Home » VISION CARE » TECH UPDATE » Research on new CL material to treat corneal wounds
Anew contact lens material, acting as a bandage for corneal wounds, is being developed by researchers and doctors at the University of Waterloo, Ontario, Canada. This new material could change the way corneal wounds are treated.
The cross-disciplinary team is from UW’s Centre for Ocular Research and Education (CORE), part of its School of Optometry & Vision Science and the Department of Chemical Engineering. They believe the new material, acting as a bandage for corneal wounds, could release drugs in a controlled manner to help the eye heal faster.
In the present treatment of corneal abrasion, patients wear a clear, oxygen-permeable bandage contact lens for seven to ten days. The bandage is infused with eye drops containing antibiotics. This can make it difficult to ensure enough drugs are administered to the eye to sustain treatment.
The new technology will mean a significant improvement in corneal wound treatment as its targeted-release, drug delivery system, is responsive to the body: The more the injury, the more drugs get delivered.

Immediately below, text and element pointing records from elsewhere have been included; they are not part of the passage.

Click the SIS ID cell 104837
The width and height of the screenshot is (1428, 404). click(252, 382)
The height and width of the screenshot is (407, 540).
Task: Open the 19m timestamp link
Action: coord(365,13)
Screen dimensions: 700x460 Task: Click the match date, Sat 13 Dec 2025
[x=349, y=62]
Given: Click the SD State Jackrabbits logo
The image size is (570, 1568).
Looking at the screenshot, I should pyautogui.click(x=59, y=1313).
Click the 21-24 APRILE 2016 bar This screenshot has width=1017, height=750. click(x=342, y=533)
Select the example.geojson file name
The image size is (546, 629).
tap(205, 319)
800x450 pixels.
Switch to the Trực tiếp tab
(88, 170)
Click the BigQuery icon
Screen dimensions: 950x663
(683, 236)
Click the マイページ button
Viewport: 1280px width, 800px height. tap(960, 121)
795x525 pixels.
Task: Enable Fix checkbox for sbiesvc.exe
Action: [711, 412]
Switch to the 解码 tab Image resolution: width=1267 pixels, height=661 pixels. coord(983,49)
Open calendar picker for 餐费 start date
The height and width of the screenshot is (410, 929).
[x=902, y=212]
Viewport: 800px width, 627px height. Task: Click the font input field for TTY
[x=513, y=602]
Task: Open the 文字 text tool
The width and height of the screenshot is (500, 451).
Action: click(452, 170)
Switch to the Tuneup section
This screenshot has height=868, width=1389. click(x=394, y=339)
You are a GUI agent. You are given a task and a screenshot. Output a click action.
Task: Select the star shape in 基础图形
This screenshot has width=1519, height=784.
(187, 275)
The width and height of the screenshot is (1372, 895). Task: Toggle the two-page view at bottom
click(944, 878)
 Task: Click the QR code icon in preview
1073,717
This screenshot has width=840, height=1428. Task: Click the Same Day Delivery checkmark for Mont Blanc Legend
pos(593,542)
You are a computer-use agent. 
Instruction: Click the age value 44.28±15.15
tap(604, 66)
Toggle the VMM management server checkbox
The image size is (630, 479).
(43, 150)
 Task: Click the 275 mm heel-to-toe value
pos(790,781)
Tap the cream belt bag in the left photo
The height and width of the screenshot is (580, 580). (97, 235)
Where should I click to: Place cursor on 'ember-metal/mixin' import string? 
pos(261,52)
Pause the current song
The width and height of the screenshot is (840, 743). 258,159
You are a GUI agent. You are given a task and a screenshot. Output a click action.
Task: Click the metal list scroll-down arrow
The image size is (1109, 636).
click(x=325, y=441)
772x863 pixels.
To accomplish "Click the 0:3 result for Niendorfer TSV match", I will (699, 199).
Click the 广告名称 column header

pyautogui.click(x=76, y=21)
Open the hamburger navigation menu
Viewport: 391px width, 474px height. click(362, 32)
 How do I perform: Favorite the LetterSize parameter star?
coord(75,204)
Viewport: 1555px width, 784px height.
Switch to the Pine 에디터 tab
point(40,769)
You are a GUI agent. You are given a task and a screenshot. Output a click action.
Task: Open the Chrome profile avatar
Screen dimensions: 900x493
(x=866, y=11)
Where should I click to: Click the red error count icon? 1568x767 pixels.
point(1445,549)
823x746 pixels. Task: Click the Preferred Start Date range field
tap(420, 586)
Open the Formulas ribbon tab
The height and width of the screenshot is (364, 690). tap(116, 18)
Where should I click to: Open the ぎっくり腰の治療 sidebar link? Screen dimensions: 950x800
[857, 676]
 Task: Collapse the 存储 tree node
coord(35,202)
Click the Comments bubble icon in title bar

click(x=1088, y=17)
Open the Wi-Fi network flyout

This would make it unique, and, potentially, a game changer, according to Dr Lyndon Jones, a professor at UW’s School of Optometry & Vision Science and director of (CORE).
Collagen, a protein in the eye that is often involved in the wound healing process, is too soft and weak to be used as a contact lens material, the researchers found. Dr Evelyn Yim, an associate professor of chemical engineering at Waterloo University, discovered a way to transform gelatin methacrylate, a collagen derivative, into a biomaterial that is ten times stronger than collagen. The team’s research also found that one unique property of collagen-based materials is that they degrade when exposed to an enzyme called matrix metalloproteinase-9 (MMP-9), which is found naturally in the eye.
These enzymes are very special because they are involved in wound healing. When there is a wound, they are released in greater quantities. If you have a material that can be degraded in the presence of this enzyme, and a drug is added to this material, it can be engineered so that it releases the drug in a way that is proportional to the amount of enzymes present at the wound. Which is how the bigger the wound, the higher the amount of drug released.
The team used bovine lactoferrin in their research. This has shown anti-infective and anti-inflammatory effects as a model wound-healing drug. In a human cell culture study, the researchers achieved complete wound healing within five days of using the drug-releasing, new contact lens material. They also found that the material only becomes activated at eye temperatures, providing a built-in storage mechanism. This research and its bandage material technology, it is hoped, could eventually be used in the treatment of other skin wounds.
The research team members include Dr Evelyn Yim; Dr Chau-Minh Phan, a research assistant professor; Dr Susmita Bose, whose research spearheaded the project; Dr Muhammad Rizwan, a former postdoctoral fellow; and John Waylon Tse, a former graduate student.
The next steps to bringing this new technology into daily practice would require optimising the new material’s properties, specifically modulus, wettability and optical clarity, which are important for contact lens wear. And there are still significant challenges when it comes to integrating small molecular-weight drugs within the material, a crucial area of the ongoing research.
It is important to note that all of this will take time. Research is of course dependent on funding availability. And, importantly, animal trials need to be conducted, which could take some years, and only then can clinical trials follow.